Again, struggling with analogies, but a school in a very white-bread area which has no BME pupils can be an excellent school with no problems with racism, until a black family move in opposite the school gates. The headteacher suddenly discovers that 10% of her staff don't like being in a school with black kids, and are everything from casually racist to members of the Klan.

What are management supposed to do? I'm much more with Louise here, while still wanting to seek some form of transitional arrangement. The lay of the land has changed irrevocably, but if we don't set out some sort of Elephants' Graveyard, where outdated ideas go to die, won't we end up having unnecessary, pointless battles with people who are essentially our grandmothers?

I'm reminded of an incident near here when the ownership of a church building changed hands. The longstanding resident congregation was charismatic; the pastor representing the new owners was a dispensationalist. On the first Sunday he announced the sudden and radical change in the church's doctrine and told anyone who didn't like it to leave. He was within his rights, but the change could have been handled far more sensitively.

I've said before on this thread that I'd put odds on our church being the first in the region to bless a SSM. If and when that happens, my challenge as a leader would be to affirm a genuine welcome to the couple whilst also having a duty of care with regard to the emotional, financial, and other investment - and consciences - of some in the congregation who may be "uncomfortable" (sic) for a whole range of reasons.

I think a part of that is the kind of "truce" you mentioned and I think Paul's teaching on how we treat our brothers and sisters on matters of conscience is absolutely relevant here.

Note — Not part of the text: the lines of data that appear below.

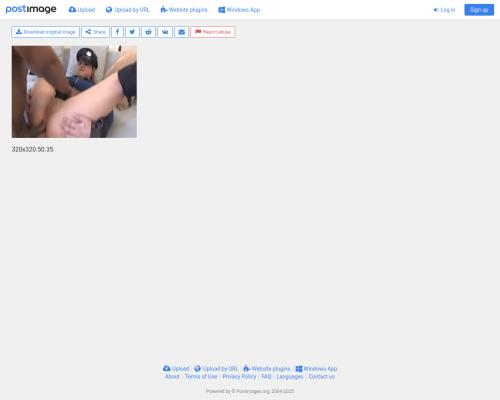Open Terms of Use in the footer
This screenshot has width=500, height=400.
click(201, 376)
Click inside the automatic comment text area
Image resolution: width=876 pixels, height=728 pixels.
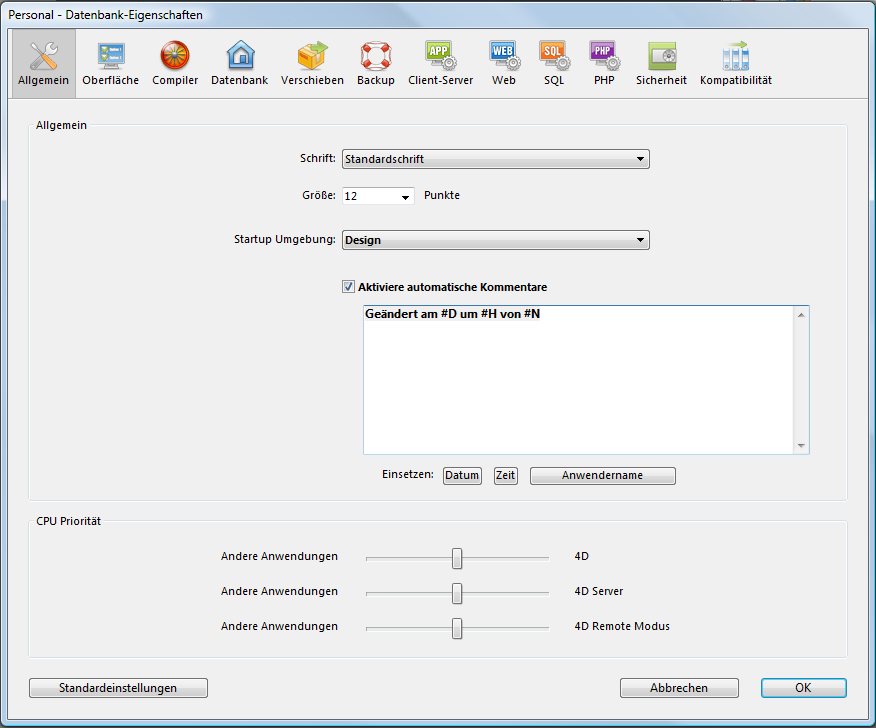[580, 380]
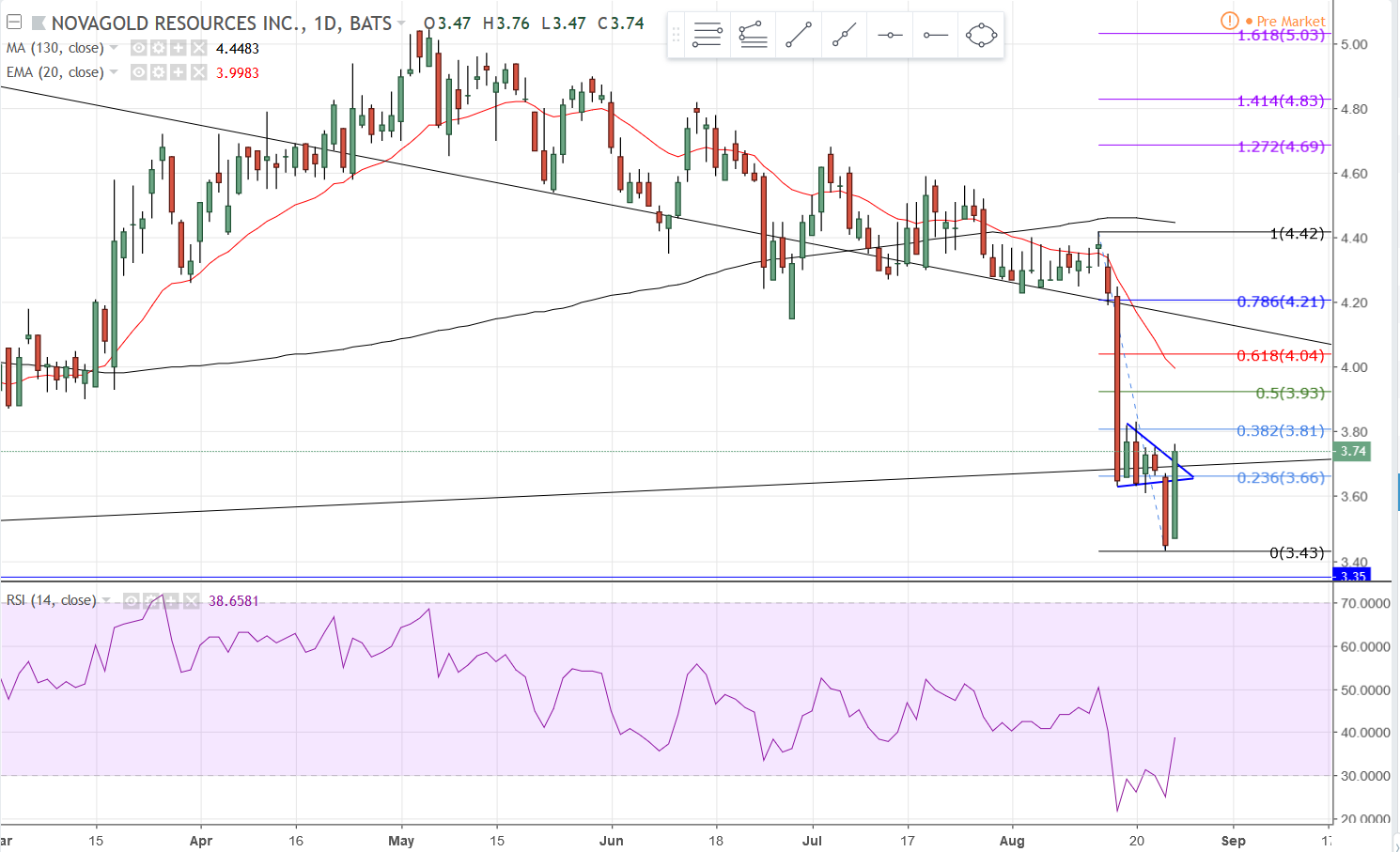Image resolution: width=1400 pixels, height=852 pixels.
Task: Select the horizontal ray tool
Action: coord(935,36)
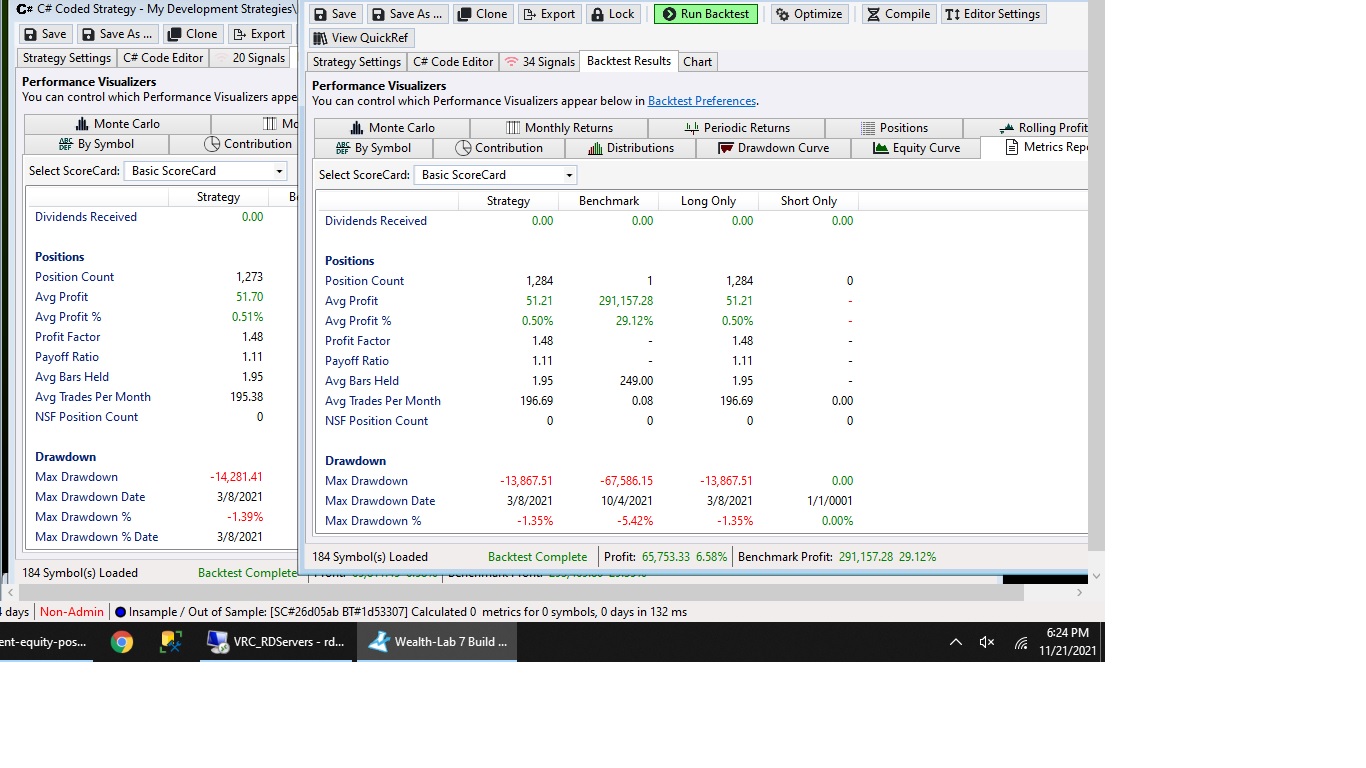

(Another aspect is that I absolutely dread such a prospect emerging, not out of the normal course of church life but out of some activist group seeking to prove a point or establish a test case (to return to your analogy above, did the black family move in with an agenda backed by an advocacy group?). You can probably guess how I would respond if I discerned that to be the case).

What I am never going to do is stand up in church one day and say "this church is now pro-SSM. Turn up cheering at the ceremony or GTFO".

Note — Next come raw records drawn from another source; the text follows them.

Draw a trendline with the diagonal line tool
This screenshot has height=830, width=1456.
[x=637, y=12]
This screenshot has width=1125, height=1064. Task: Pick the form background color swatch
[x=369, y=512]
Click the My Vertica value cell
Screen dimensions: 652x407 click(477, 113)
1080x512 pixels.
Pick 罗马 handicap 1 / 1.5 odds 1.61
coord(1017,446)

As in the Invictus office scene linked to above, some people in our congregation might start packing their boxes as soon as any such announcement was made. I think far more would want a discussion. And I think the "silent majority" would, like de Klerk's former staff, stick around and see how things turned out. Again as in the film, there might be a few surprises on either side but I'd like to think that within a few years we'd have brought a sizeable chunk of people along with us.

TL;DR: some contexts are inevitably battlegrounds; others are supposed to be safe, learning environments.

I hope this makes some kind of sense.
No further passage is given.